▶ Set exercise:
Shift every coordinate in the answers by adding 51 to it, and write out in full the data from the line containing "You are a computer-use" through the line containing "click(1112, 53)" with the new values, leaving the pictures out.

▶ Records provided:
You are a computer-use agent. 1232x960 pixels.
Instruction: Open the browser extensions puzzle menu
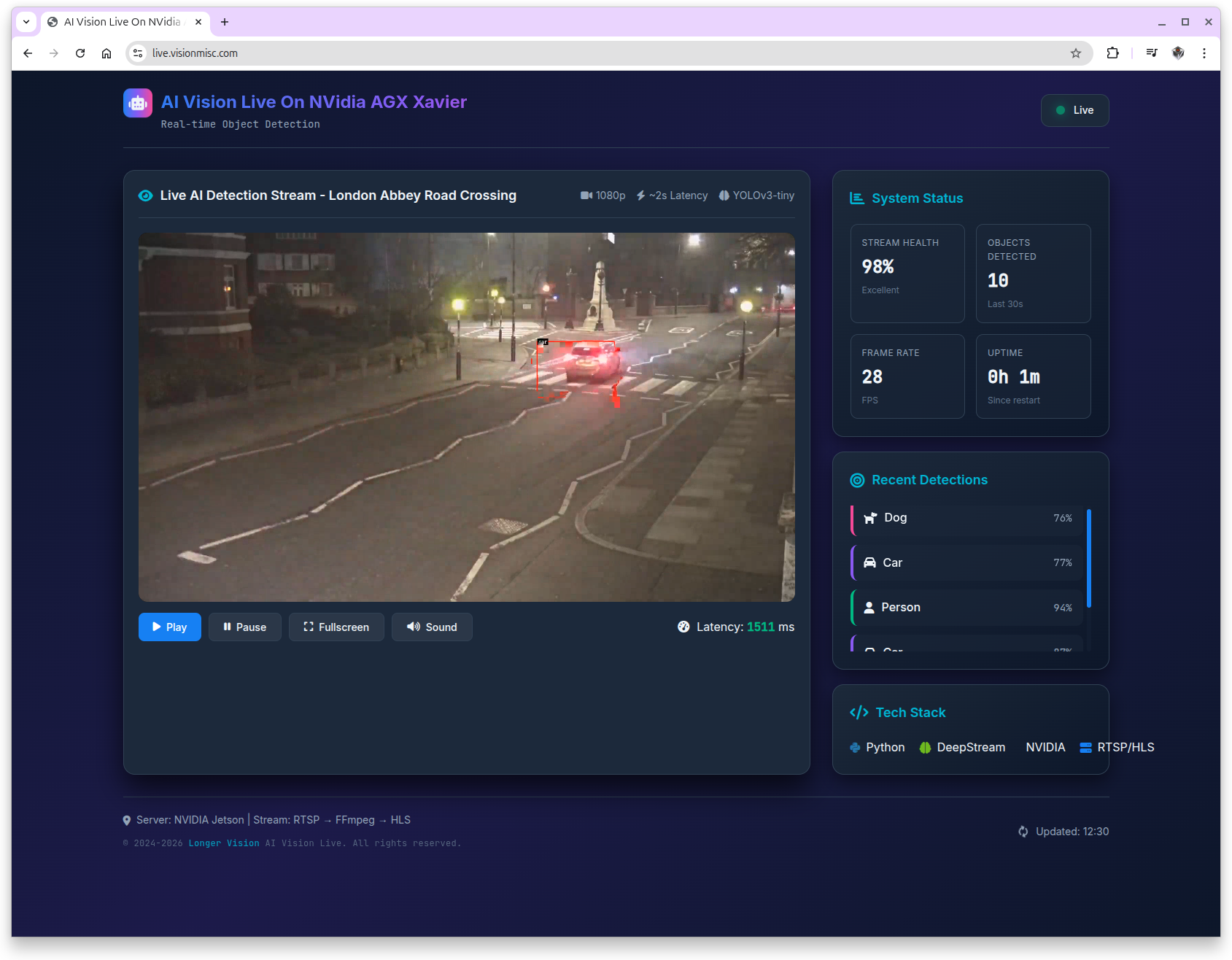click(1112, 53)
* * *
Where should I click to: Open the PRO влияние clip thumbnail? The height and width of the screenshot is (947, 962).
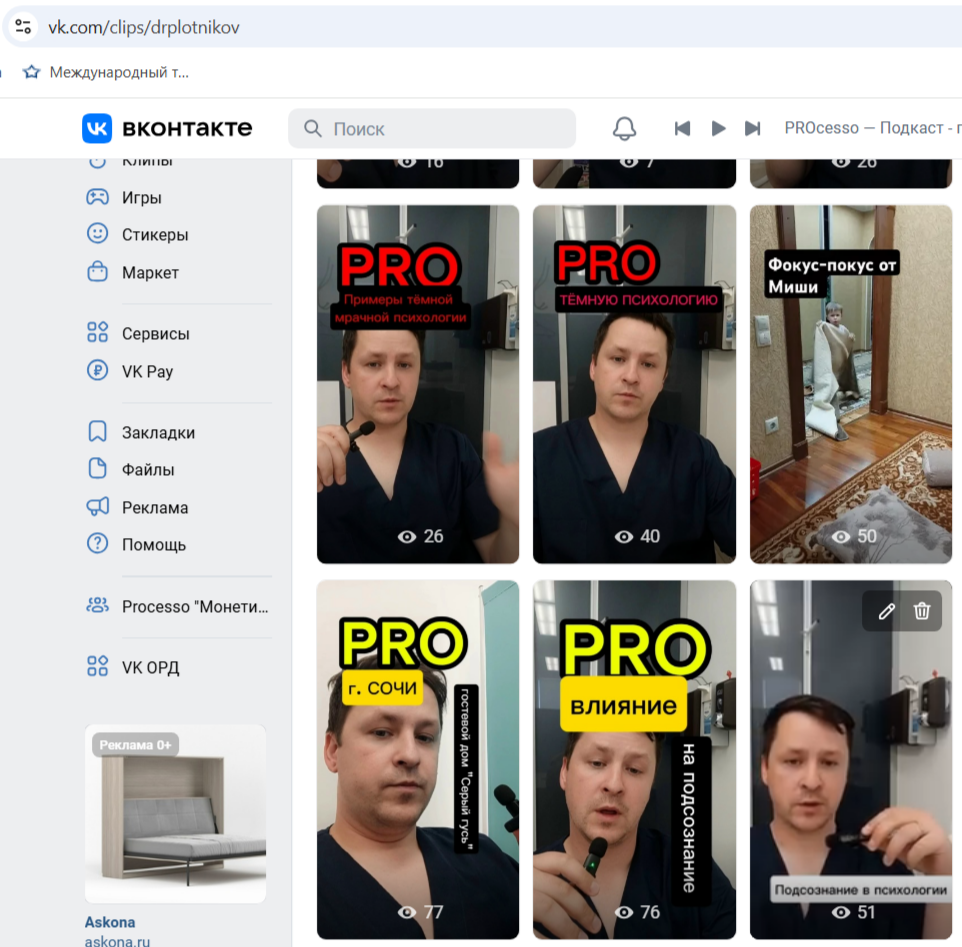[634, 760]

▶ The response:
You are a computer-use agent. 1232x960 pixels.
Instruction: Open the browser extensions puzzle menu
click(1163, 104)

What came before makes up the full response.